Unit 4 Assessment: Activation And Mechanism Of The Actin-Myosin Cross Bridge In Skeletal Muscle Contraction. Muscle cells have the incredible ability to convert the chemical energy of adenosine triphosphate (ATP) into the mechanical energy of muscle contraction.
There are three main events that need to take place to allow contraction of skeletal muscle fiber:
- Electrical excitation of a muscle fiber
- Excitation-contraction coupling
- Muscle fiber contraction due to the sliding filament mechanism
Read and watch the following animation below to evaluate and interpret the process involved in the activation of the actin-myosin cross bridge (sliding filament mechanism) in skeletal muscle contraction.
- Electrical Excitation of a Muscle Fiber
Skeletal muscle fiber cells can be stimulated by a somatic motor neuron resulting in depolarization of the sarcolemma. If this depolarization reaches threshold, an action potential is initiated resulting in muscle contraction.
- Describe a somatic motor neuron and how it communicates with a skeletal muscle cell?
- Describe the process of depolarization within the sarcolemma and what is required for a stimulus to reach threshold, resulting in skeletal muscle contraction?
- Excitation-Contraction Coupling
An action potential is transmitted along the sarcolemma and down the T tubules (transverse tubules). This action causes calcium ions to be released from the terminal cisternae of the sarcoplasmic reticulum. Calcium ions couple electrical excitation to muscle fiber contraction by binding to troponin.
- Two events happen when calcium binds to troponin.
- Describe these two events in great detail.
- Muscle Fiber Contraction due to the Sliding Filament Mechanism
- Watch the animated interaction between actin and myosin in the sliding filament mechanism during skeletal muscle contraction. https://www.youtube.com/watch?v=hgLSLJ09fZM
- Evaluate and interpret the process in the actin-myosin cross bridge (sliding filament mechanism) during skeletal muscle contraction and answer the following questions below:
- What happens to the position of the myosin head when ATP is hydrolyzed and ADP is attached to the myosin head group?
- What event happens immediately after the myosin head binds to the active site on actin? Describe this process in great detail.
- What happens to the position of the myosin head when ATP binds to the myosin head group?
- Why does the actin filament only move in one direction? Describe in great detail.

────────────────────

Reproduce the muscle contraction assessment above word for word, from "- Describe the process" down to "binding to troponin.".

────────────────────

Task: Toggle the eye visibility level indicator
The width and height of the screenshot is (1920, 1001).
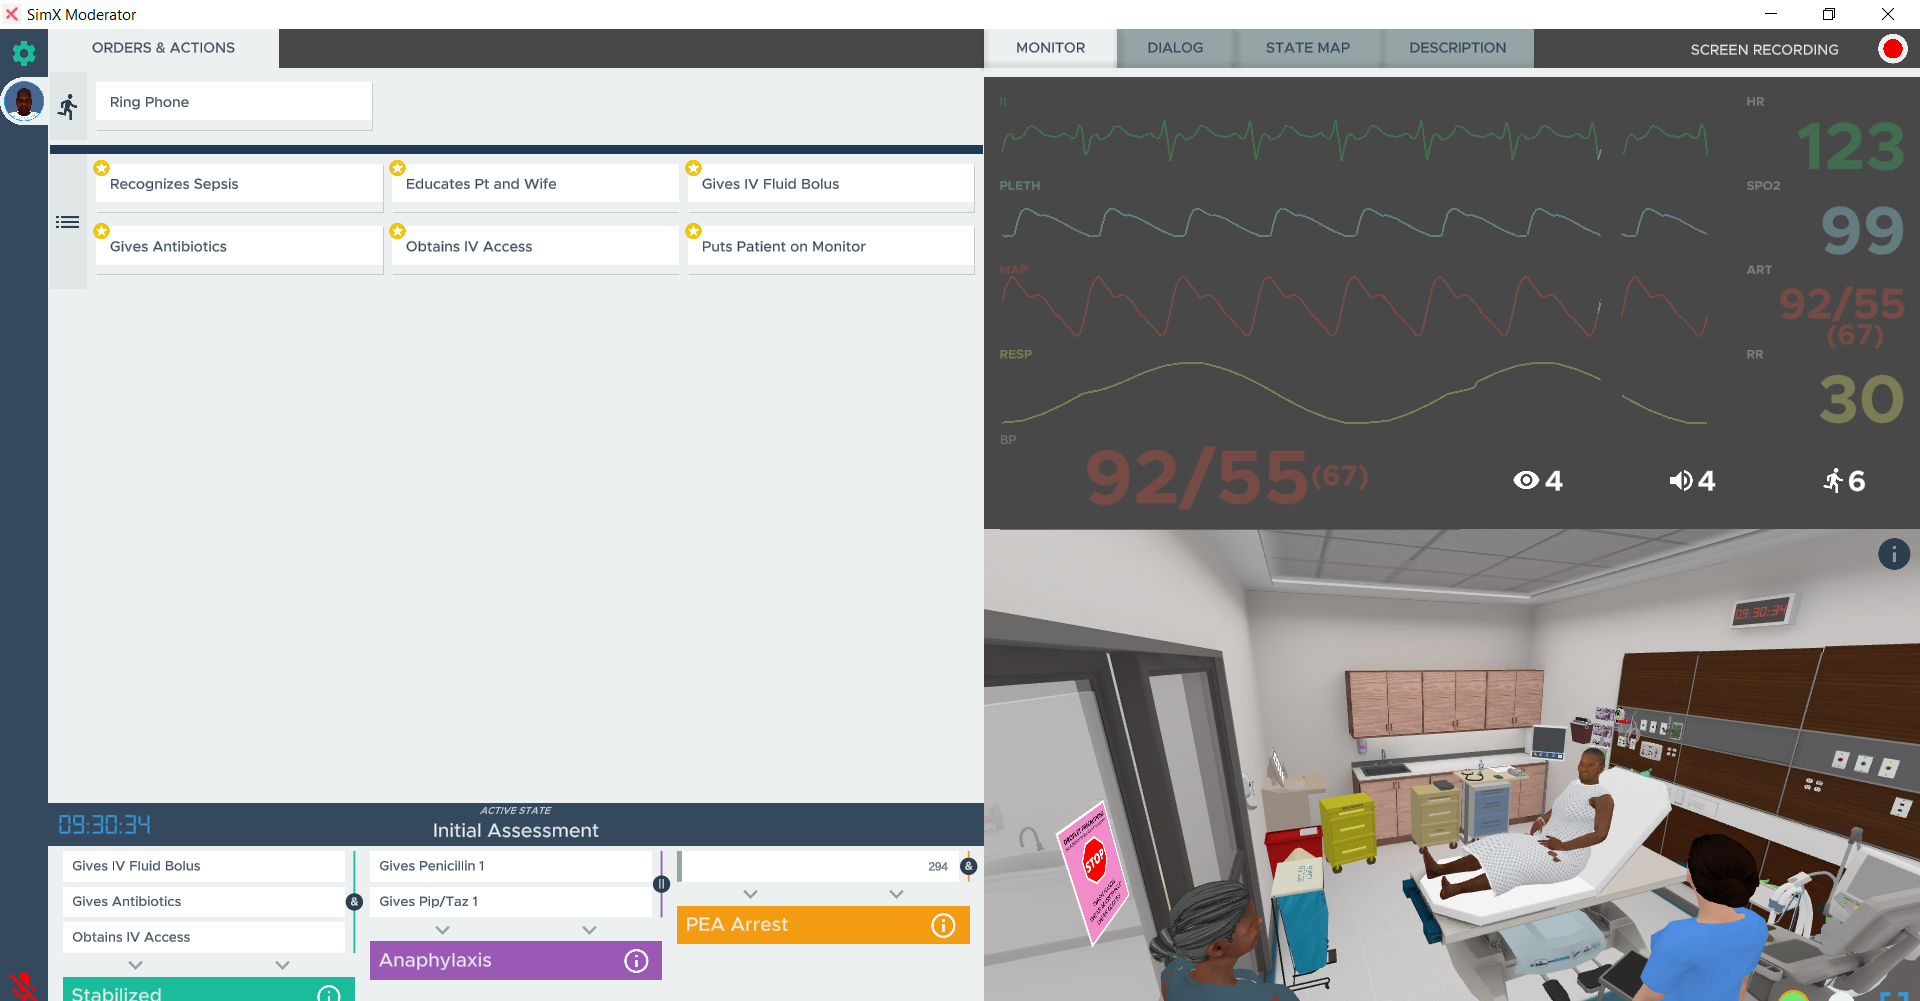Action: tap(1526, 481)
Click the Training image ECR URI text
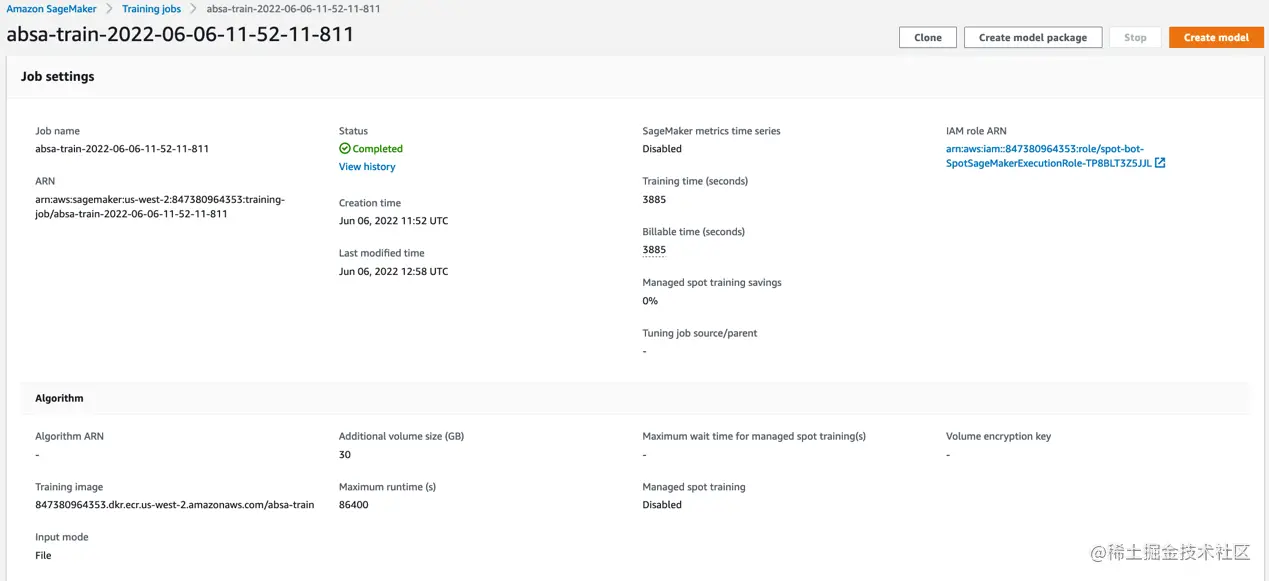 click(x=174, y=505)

────────────────────

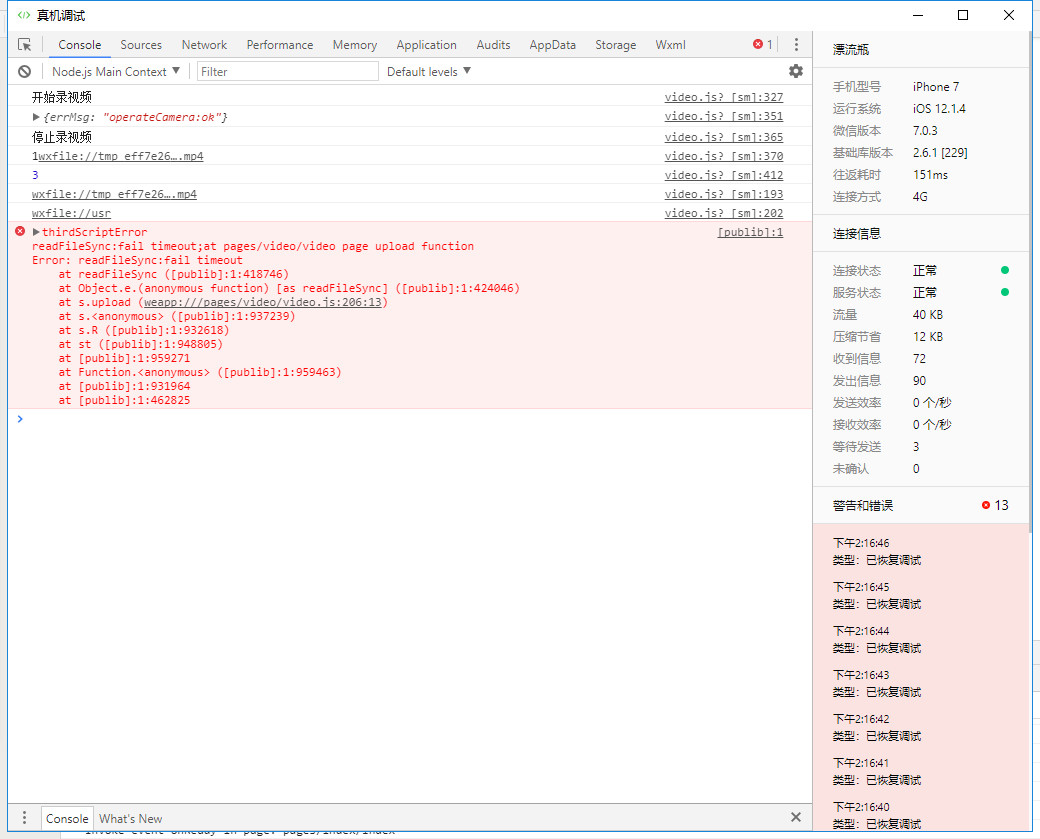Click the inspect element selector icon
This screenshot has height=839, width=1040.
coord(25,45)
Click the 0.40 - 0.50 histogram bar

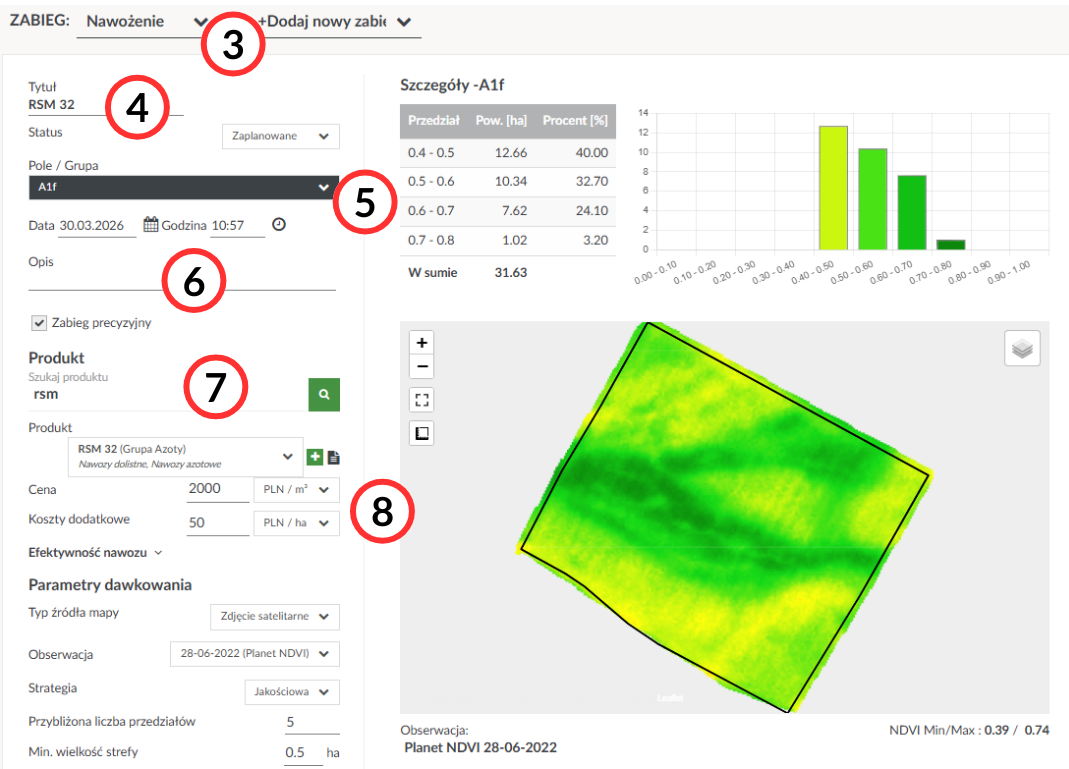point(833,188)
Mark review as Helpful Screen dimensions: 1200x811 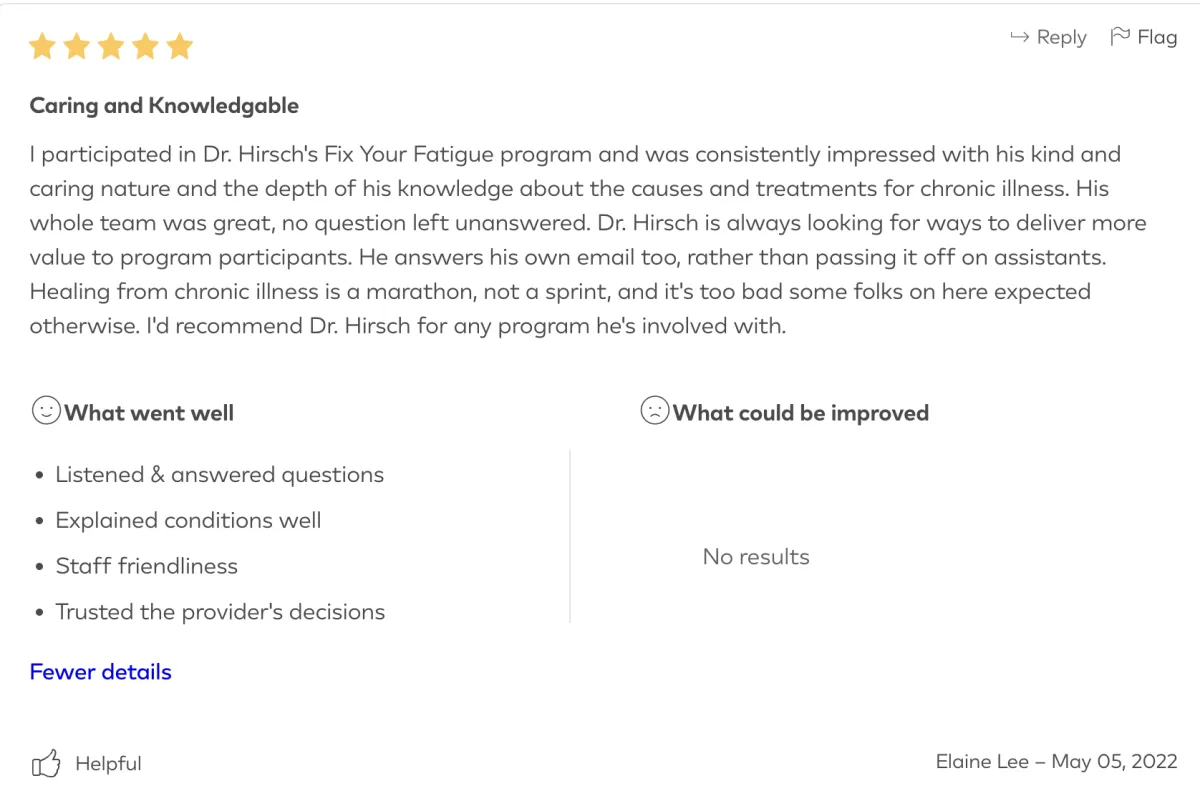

────────────────────

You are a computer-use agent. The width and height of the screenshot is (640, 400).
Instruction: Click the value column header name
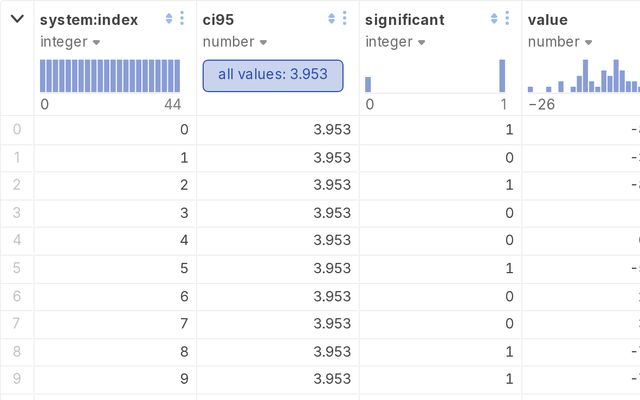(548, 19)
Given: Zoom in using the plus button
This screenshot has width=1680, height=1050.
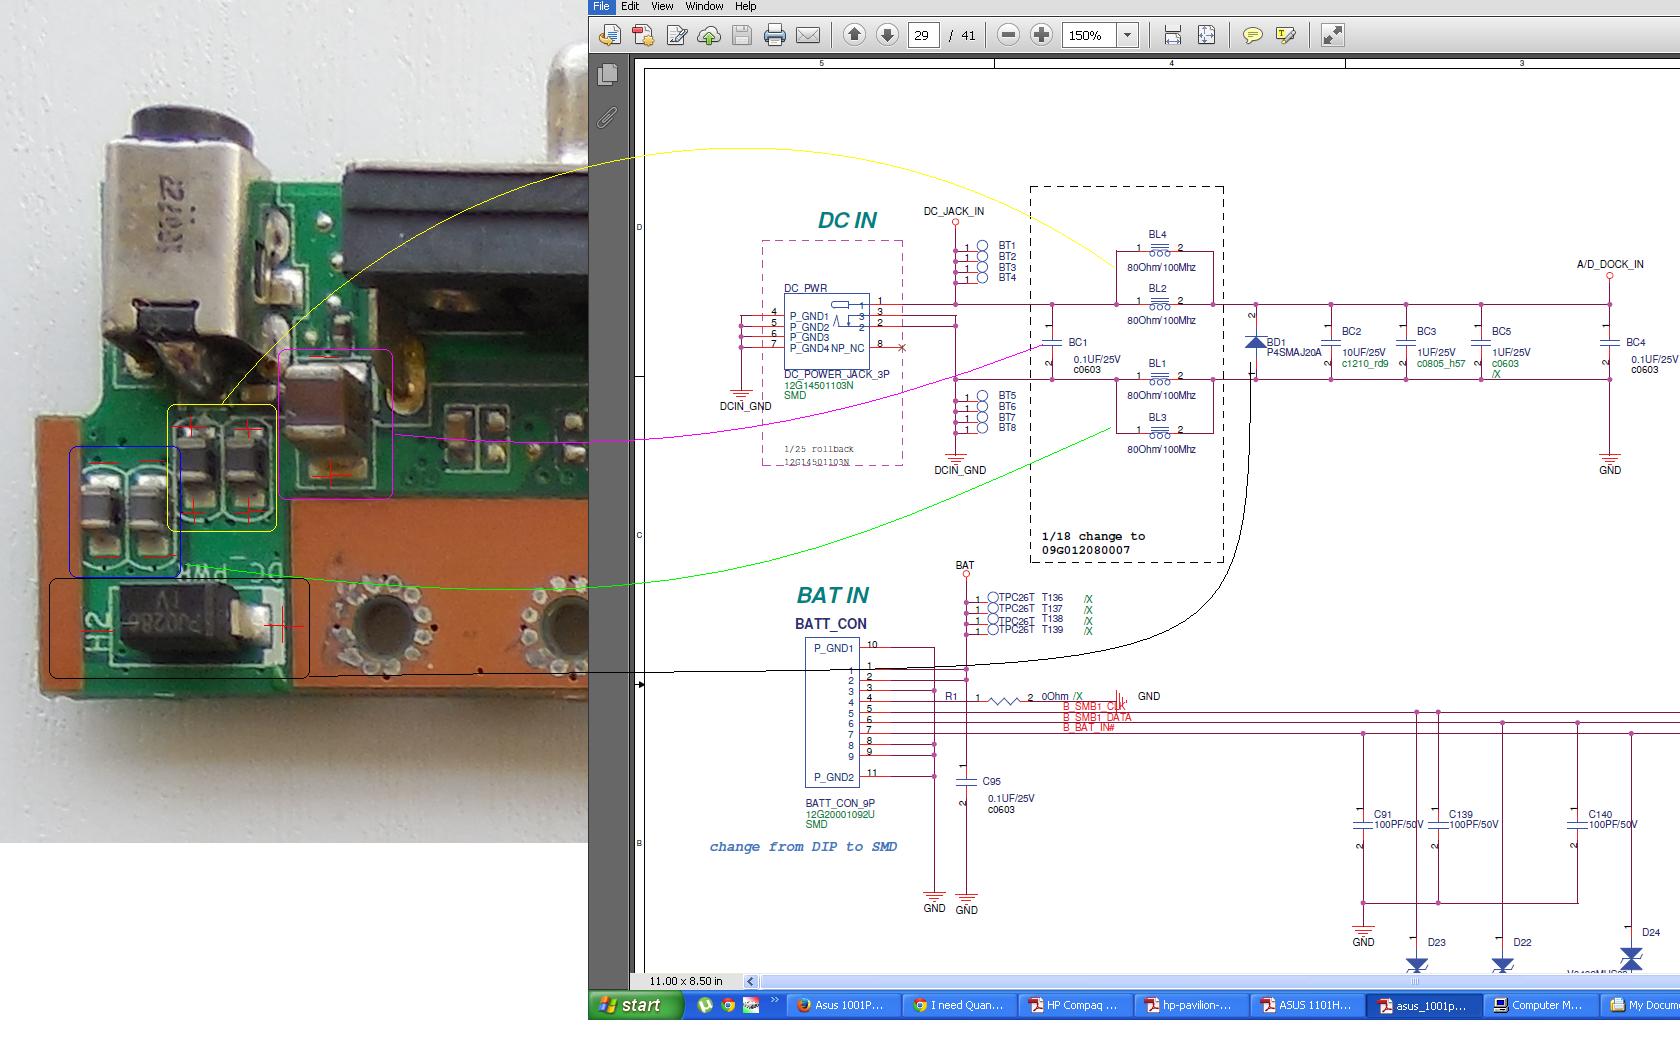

────────────────────

### [Finished exercise]
- Describe the process of depolarization within the sarcolemma and what is required for a stimulus to reach threshold, resulting in skeletal muscle contraction?
- Excitation-Contraction Coupling
An action potential is transmitted along the sarcolemma and down the T tubules (transverse tubules). This action causes calcium ions to be released from the terminal cisternae of the sarcoplasmic reticulum. Calcium ions couple electrical excitation to muscle fiber contraction by binding to troponin.